Freud reunió bajo el título “Contribuciones a la psicología de la vida amorosa” tres escritos fundamentales para la construcción de la teoría acerca de la sexualidad que no han dejado de ser admirados y denostados: Sobre un tipo particular de elección de objeto en el hombre (1910), Sobre la más generalizada degradación de la vida amorosa (1912) y El tabú de la virginidad (1917). De este último y partiendo de los estudios realizados sobre culturas primitivas extrae la aplicación del término “tabú” en su doble significación de “sagrado y temido” y nos dice que la mujer es en todo un tabú. No sólo en las situaciones particulares que se derivan de su vida sexual (menstruación, embarazo, parto, puerperio) sino que la relación con la mujer está sujeta a múltiples prohibiciones y limitaciones. Ello a causa de una idea básica: el varón puede quedar debilitado, su fuerza paralizada en su trato con la mujer, teme contagiarse de su feminidad y mostrarse luego incompetente. Nada de esto ha caducado, dice Freud, sino que perdura entre nosotros. Todos estos tabúes testimonian de un poder contrario al amor, que desautoriza a la mujer como ajena y hostil. Para Freud esta desautorización narcisista, que linda con el desprecio, se relaciona con el complejo de castración.

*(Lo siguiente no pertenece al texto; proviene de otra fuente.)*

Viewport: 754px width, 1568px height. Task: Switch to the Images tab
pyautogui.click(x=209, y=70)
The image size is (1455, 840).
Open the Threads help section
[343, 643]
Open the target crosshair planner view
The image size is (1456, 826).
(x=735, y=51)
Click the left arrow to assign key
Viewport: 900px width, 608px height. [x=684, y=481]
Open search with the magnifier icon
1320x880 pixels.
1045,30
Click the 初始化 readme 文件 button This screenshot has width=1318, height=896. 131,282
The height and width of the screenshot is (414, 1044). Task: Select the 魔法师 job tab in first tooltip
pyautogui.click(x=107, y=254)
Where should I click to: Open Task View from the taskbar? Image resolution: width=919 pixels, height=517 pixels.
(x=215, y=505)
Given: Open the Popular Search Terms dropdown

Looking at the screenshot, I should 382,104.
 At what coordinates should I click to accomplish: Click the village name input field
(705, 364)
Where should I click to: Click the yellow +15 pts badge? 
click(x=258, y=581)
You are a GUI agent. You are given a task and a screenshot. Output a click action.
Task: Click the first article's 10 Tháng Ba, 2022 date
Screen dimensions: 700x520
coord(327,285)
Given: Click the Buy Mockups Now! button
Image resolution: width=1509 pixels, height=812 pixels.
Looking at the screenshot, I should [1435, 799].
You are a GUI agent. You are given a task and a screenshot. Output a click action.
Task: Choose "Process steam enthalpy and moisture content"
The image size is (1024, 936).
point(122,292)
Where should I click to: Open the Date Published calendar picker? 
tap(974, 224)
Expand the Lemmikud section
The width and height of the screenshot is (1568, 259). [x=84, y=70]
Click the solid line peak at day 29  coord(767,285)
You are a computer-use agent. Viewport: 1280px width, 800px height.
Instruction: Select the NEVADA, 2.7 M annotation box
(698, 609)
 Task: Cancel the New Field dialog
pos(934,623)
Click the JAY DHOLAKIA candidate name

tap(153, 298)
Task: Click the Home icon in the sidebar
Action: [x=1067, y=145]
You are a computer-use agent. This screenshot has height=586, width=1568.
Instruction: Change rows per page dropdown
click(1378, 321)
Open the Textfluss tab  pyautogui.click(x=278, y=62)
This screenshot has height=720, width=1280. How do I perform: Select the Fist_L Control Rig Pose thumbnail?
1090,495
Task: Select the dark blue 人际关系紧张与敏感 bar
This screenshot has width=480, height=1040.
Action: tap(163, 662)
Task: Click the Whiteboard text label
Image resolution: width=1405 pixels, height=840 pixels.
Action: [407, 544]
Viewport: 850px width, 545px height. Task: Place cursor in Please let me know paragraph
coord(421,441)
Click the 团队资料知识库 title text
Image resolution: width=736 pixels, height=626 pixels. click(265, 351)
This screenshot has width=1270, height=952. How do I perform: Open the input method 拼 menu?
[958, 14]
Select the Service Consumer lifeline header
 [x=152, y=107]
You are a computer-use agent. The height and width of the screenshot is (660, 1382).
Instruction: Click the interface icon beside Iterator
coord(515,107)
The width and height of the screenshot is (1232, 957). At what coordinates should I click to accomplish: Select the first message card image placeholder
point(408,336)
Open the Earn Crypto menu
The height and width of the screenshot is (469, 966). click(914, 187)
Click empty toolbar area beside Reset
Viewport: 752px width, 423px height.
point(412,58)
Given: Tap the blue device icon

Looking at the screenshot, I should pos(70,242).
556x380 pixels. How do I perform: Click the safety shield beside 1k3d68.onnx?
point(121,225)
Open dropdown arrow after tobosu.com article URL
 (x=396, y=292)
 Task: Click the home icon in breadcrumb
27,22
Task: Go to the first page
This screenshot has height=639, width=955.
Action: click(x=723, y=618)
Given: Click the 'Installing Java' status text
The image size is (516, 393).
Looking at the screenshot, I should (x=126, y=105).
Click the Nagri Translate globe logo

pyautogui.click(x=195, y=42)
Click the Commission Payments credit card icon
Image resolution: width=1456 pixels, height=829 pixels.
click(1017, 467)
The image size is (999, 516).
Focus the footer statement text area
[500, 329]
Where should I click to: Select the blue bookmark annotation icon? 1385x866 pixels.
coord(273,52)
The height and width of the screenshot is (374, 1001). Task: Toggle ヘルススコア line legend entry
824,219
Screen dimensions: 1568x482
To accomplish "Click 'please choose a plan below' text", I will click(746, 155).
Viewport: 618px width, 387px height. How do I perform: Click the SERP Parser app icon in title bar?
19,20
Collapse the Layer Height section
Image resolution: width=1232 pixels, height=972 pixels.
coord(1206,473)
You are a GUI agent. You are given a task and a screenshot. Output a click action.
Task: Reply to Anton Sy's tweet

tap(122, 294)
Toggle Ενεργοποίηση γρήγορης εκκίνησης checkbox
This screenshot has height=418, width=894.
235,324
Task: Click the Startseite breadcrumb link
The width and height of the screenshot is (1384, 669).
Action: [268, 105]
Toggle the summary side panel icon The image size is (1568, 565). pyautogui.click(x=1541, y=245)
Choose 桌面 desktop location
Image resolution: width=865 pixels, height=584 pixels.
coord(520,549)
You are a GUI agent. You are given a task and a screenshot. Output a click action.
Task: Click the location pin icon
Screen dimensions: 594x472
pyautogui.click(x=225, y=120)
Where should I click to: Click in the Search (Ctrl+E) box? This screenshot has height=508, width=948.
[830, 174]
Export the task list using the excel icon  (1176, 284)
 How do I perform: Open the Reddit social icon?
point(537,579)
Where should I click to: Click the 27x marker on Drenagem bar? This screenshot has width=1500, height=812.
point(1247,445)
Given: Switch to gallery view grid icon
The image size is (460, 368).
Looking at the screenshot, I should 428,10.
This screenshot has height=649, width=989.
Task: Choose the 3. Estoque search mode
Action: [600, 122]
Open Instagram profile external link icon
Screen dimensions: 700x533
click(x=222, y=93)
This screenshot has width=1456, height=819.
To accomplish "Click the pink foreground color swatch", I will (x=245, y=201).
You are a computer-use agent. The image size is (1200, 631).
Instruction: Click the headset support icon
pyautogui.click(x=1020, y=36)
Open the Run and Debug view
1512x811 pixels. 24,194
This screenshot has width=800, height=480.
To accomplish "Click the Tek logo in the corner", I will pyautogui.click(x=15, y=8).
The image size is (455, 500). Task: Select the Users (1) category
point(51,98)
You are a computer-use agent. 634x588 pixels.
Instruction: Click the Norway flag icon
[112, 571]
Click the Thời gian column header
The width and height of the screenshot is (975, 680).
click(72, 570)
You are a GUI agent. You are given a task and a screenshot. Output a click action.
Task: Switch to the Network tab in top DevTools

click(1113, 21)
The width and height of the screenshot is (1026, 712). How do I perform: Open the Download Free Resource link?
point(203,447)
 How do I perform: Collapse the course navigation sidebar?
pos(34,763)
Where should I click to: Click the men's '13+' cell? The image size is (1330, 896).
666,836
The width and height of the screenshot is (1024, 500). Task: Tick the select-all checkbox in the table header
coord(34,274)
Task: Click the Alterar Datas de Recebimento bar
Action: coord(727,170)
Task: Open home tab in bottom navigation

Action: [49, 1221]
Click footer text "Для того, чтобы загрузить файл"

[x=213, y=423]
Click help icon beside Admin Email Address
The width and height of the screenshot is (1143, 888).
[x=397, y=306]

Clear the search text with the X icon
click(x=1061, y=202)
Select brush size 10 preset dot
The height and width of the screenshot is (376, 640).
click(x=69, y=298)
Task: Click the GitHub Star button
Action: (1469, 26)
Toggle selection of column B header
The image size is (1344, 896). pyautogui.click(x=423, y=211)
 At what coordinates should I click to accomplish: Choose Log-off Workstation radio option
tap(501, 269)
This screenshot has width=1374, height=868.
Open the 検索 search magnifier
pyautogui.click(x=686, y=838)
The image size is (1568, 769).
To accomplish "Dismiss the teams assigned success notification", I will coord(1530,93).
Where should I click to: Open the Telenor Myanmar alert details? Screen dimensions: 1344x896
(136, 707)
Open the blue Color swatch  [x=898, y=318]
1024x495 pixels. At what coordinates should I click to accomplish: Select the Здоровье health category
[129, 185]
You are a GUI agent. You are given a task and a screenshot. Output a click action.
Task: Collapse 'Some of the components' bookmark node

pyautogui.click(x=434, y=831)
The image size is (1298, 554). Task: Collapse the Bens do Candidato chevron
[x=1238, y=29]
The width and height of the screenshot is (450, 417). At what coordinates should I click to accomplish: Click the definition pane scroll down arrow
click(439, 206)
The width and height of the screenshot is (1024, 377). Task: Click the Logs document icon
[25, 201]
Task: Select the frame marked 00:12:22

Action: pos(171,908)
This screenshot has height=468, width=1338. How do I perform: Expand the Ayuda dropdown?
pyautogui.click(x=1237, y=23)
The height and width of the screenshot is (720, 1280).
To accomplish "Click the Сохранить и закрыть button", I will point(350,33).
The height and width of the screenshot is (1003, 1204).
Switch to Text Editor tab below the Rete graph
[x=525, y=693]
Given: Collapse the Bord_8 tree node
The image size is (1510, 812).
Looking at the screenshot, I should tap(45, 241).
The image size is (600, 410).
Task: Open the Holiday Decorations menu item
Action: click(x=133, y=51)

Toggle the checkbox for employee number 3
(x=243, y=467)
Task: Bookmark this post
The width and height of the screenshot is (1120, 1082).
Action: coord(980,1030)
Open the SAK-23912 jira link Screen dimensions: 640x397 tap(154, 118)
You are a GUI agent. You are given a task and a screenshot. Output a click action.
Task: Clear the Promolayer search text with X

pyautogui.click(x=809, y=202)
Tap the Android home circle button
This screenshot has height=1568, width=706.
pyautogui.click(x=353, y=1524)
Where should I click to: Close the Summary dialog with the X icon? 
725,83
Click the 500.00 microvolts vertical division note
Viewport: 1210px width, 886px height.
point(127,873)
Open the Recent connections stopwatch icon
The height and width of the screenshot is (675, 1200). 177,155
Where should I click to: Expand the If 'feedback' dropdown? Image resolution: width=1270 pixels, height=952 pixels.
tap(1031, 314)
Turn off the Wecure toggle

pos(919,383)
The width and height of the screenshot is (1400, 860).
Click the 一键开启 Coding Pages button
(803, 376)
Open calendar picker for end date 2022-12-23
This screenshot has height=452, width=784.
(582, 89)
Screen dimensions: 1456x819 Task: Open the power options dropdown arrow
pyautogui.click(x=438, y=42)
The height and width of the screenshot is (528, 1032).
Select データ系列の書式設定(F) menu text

S. Freud, que pudo inventar la clínica psicoanalítica escuchando a las mujeres histéricas y trabajando para ellas, escribe en 1926 “Acerca de la vida sexual de la niña pequeña sabemos menos que sobre la del varoncito. Que no nos avergüence esa diferencia; en efecto, incluso la vida sexual de la mujer adulta sigue siendo un dark continent (continente negro) para la psicología”1.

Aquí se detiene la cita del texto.